**READING TEXT**.
_ _ _ _
What are discount certificates?

Discount certificate are debentures through which the investor acquires an underlying instrument at a discount to the direct investment. At the beginning of the term a cap is set which limits the potential return. Upon maturity the current price of the underlying instrument is paid out, with the cap representing the upper limit of the payout.

This is the advantage of discount certificates – since the investor in a discount certificate buys the share at a discount to its current price but gets the full share price (limited by the cap) paid out at maturity, the investor can earn the so-called sideways yield. Please keep in mind the respective exchange ratio.

How do discount certificates work?

The potential return from discount certificates is capped. In return for this cap (and thus, for the unlimited potential return), the investor gets to buy the specific underlying at a discount. This means that you pay a lower price for the discount certificate than you would pay for investing directly in the underlying. Upon maturity the current price of the underlying instrument is paid out (while bearing in mind the exchange ratio), with the cap representing the upper limit of the payout. The cap is set at the beginning of the term, remains constant over time, and marks the maximum return potential.

Your benefits

The discount at the time of acquisition means that you have a risk buffer and can make interesting profits even if markets do not move. This is the so-called sideways yield: the underlying has not moved, but you are still making a profit.
_ _ _ _
[Stored items from a collection]

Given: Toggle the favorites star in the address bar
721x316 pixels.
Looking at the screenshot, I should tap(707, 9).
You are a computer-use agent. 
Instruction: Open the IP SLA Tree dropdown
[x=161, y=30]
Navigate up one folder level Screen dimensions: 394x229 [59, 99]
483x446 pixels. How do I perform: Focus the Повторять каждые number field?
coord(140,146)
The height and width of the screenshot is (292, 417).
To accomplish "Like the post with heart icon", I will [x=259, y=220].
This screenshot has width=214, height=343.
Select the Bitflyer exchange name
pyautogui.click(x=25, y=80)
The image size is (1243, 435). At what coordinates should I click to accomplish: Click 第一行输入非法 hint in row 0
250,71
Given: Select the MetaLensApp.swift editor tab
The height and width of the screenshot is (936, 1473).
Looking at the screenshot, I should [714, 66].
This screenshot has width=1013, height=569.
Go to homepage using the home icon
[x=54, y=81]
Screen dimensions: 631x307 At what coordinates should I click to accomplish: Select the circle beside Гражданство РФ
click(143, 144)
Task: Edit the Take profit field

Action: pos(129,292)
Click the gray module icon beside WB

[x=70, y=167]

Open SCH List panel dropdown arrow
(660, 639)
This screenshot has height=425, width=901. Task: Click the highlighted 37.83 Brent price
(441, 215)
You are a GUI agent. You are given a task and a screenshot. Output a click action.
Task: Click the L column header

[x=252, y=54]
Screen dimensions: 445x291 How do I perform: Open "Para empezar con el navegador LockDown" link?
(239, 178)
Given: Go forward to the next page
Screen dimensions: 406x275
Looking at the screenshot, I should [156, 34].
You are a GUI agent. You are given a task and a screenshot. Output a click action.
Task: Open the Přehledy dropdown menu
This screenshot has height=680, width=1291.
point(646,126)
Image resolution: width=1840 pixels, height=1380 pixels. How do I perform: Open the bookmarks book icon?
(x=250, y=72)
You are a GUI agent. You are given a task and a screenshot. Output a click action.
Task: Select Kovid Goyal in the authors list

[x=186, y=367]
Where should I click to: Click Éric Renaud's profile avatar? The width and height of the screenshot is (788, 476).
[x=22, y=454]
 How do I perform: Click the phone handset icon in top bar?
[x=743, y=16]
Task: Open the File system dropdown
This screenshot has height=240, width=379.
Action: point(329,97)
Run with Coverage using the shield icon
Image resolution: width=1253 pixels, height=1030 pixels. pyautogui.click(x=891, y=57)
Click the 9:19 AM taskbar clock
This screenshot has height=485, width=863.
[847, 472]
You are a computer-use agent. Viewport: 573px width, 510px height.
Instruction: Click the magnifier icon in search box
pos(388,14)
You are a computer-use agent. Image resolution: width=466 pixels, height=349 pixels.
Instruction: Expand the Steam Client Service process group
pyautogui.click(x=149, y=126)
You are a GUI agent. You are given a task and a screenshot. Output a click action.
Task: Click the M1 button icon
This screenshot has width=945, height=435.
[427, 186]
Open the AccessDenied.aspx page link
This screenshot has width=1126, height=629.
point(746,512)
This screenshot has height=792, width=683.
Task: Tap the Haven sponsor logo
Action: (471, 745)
_ _ _ _
**SET OF TASKS**.
1. Copy the entries word for word, from the line holding "The image size" through the line holding "pos(388,14)", both lines included.
2. Extend the text on discount certificates, picking up after its final sentence.

**THE RESPONSES**.
1.
The image size is (1243, 435). At what coordinates should I click to accomplish: Click 第一行输入非法 hint in row 0
250,71
Given: Select the MetaLensApp.swift editor tab
The height and width of the screenshot is (936, 1473).
Looking at the screenshot, I should [714, 66].
This screenshot has width=1013, height=569.
Go to homepage using the home icon
[x=54, y=81]
Screen dimensions: 631x307 At what coordinates should I click to accomplish: Select the circle beside Гражданство РФ
click(143, 144)
Task: Edit the Take profit field

Action: pos(129,292)
Click the gray module icon beside WB

[x=70, y=167]

Open SCH List panel dropdown arrow
(660, 639)
This screenshot has height=425, width=901. Task: Click the highlighted 37.83 Brent price
(441, 215)
You are a GUI agent. You are given a task and a screenshot. Output a click action.
Task: Click the L column header

[x=252, y=54]
Screen dimensions: 445x291 How do I perform: Open "Para empezar con el navegador LockDown" link?
(239, 178)
Given: Go forward to the next page
Screen dimensions: 406x275
Looking at the screenshot, I should [156, 34].
You are a GUI agent. You are given a task and a screenshot. Output a click action.
Task: Open the Přehledy dropdown menu
This screenshot has height=680, width=1291.
point(646,126)
Image resolution: width=1840 pixels, height=1380 pixels. How do I perform: Open the bookmarks book icon?
(x=250, y=72)
You are a GUI agent. You are given a task and a screenshot. Output a click action.
Task: Select Kovid Goyal in the authors list

[x=186, y=367]
Where should I click to: Click Éric Renaud's profile avatar? The width and height of the screenshot is (788, 476).
[x=22, y=454]
 How do I perform: Click the phone handset icon in top bar?
[x=743, y=16]
Task: Open the File system dropdown
This screenshot has height=240, width=379.
Action: point(329,97)
Run with Coverage using the shield icon
Image resolution: width=1253 pixels, height=1030 pixels. pyautogui.click(x=891, y=57)
Click the 9:19 AM taskbar clock
This screenshot has height=485, width=863.
[847, 472]
You are a computer-use agent. Viewport: 573px width, 510px height.
Instruction: Click the magnifier icon in search box
pos(388,14)

2.
Your advantages

  • A positive return at the end of the term is possible, even if the underlying is below the initial price (sideways yield).
  • The difference between the price of the underlying and the initial acquisition price serves as risk buffer against losses.
  • Short terms reduce the risk further and allow the investor to change the investment strategy in the medium run.

Risks you should be aware of

  • With a discount certificates, the potential return is capped.
  • If the underlying falls, losses are possible.
  • During the term price fluctuations are possible, which means premature sale may result in a loss.
  • Investors bear the risk of the issuer (Erste Group Bank AG).
  • Discount certificates are not covered by any deposit guarantee scheme. Investors are exposed to the risk that Erste Group Bank AG may not be able to meet its obligations arising from the certificate in the event of insolvency or over-indebtedness or from an official order (bail-in regime). A total loss of invested capital is possible.

How do discount certificates react to…

… rising underlying prices?
With rising underlying prices the discount certificate tends to rise as well, with the cap marking the maximum possible return. This means that in the case of rising underlying prices, the discount certificate approaches its cap.

… stable underlying prices?
With stable underlying prices the discount certificate rises over the course of time while approaching maturity. This happens because the discount of the certificate decreases until maturity, at which point the price of the certificate equals the price of the underlying. This is a prime example of the sideways yield.

… falling underlying prices?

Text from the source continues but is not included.